In un periodo storico in cui il digitale la fa da padrone, i musei si aggiornano per avvicinarsi ai propri visitatori con metodi a loro più congeniali, i video games.

Museo VideogameMuseo e videogioco sono da sempre due realtà molto lontane. Questa distanza, però, non è così incolmabile. L’ha capito bene Father&Son, il nuovo videogame ambientato in un museo, quello Archeologico Nazionale di Napoli. L’idea nasce dal desiderio di rendere sempre più fruibile una struttura, quella museale, che ha perso colpi con la nuova era digitale. Avvicinare i visitatori, specie quelli più giovani, alle collezioni antiche è uno degli obiettivi di questa iniziativa. Il fautore di questo progetto è Ludovico Solima e ci spiega il perché di questo nome scelto per il video game: “In realtà l’abbiamo scelto per indicare il pubblico a cui ci rivolgiamo”, Father&Son, padri e figli, proprio perché il pubblico a cui è destinato è di tutte le età.

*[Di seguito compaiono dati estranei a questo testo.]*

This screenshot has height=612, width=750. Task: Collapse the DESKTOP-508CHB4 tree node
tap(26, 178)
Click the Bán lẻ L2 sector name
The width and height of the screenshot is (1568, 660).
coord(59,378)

Questo rappresenta il primo videogame prodotto interamente da un museo, un vero e proprio gioco digitale con tanto di livelli, enigmi e colpi di scena. Fa da sfondo una Napoli che cambia in base all’epoca in cui si svolge il gioco. Ci spiega più nel dettaglio Fabio Viola, sviluppatore del gioco: “Si tratta di un’avventura con scorrimento in 2d, per realizzarlo abbiamo lavorato molto su ogni aspetto, dalla grafica all’animazione, fino alla colonna sonora. Father&Son sarà accattivante e immediato, piacevole sia per appassionati che per neofiti”.

Entro marzo sarà disponibile gratuitamente per smartphone e tablet, sia per gli Apple che per gli Android.